* [Problem to solve]:
Beginning at the line that includes "Image resolution: width=956", return each line exactly through the end of the listing, and no line before it.

== Material supplied

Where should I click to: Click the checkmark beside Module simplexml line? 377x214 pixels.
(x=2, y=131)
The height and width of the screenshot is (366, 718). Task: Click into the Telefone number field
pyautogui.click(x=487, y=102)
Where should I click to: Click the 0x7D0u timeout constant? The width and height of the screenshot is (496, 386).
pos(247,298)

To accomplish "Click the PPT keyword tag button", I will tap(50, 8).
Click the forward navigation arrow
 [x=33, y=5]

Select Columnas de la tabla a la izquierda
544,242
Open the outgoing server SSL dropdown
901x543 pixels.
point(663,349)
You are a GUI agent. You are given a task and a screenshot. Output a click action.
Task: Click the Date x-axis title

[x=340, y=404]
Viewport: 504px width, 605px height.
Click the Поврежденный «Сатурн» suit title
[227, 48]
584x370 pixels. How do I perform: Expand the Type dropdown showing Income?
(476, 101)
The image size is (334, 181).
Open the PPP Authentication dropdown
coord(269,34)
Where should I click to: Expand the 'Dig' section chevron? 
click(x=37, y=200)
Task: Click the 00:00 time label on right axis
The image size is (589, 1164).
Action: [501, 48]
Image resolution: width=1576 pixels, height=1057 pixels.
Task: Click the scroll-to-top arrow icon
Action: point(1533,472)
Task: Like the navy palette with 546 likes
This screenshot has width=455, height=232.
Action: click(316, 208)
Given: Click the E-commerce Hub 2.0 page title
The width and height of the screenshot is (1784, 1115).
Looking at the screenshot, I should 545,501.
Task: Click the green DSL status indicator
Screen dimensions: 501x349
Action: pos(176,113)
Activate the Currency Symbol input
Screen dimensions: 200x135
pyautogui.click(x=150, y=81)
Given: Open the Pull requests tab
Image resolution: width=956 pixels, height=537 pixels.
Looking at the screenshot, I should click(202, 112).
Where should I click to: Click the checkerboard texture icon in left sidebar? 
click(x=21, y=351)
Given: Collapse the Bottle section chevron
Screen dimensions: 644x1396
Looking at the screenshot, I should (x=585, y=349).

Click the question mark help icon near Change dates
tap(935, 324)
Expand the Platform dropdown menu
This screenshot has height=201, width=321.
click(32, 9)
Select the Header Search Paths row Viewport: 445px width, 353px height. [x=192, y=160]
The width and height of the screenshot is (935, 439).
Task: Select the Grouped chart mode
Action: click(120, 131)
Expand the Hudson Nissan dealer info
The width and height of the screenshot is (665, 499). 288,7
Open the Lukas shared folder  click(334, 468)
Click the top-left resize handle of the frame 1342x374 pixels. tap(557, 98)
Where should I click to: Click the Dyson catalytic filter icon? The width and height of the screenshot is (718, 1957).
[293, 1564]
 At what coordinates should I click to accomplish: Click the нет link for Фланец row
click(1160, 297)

====

* [Solved exercise]:
Image resolution: width=956 pixels, height=537 pixels.
Looking at the screenshot, I should click(202, 112).
Where should I click to: Click the checkerboard texture icon in left sidebar? 
click(x=21, y=351)
Given: Collapse the Bottle section chevron
Screen dimensions: 644x1396
Looking at the screenshot, I should (x=585, y=349).

Click the question mark help icon near Change dates
tap(935, 324)
Expand the Platform dropdown menu
This screenshot has height=201, width=321.
click(32, 9)
Select the Header Search Paths row Viewport: 445px width, 353px height. [x=192, y=160]
The width and height of the screenshot is (935, 439).
Task: Select the Grouped chart mode
Action: click(120, 131)
Expand the Hudson Nissan dealer info
The width and height of the screenshot is (665, 499). 288,7
Open the Lukas shared folder  click(334, 468)
Click the top-left resize handle of the frame 1342x374 pixels. tap(557, 98)
Where should I click to: Click the Dyson catalytic filter icon? The width and height of the screenshot is (718, 1957).
[293, 1564]
 At what coordinates should I click to accomplish: Click the нет link for Фланец row
click(1160, 297)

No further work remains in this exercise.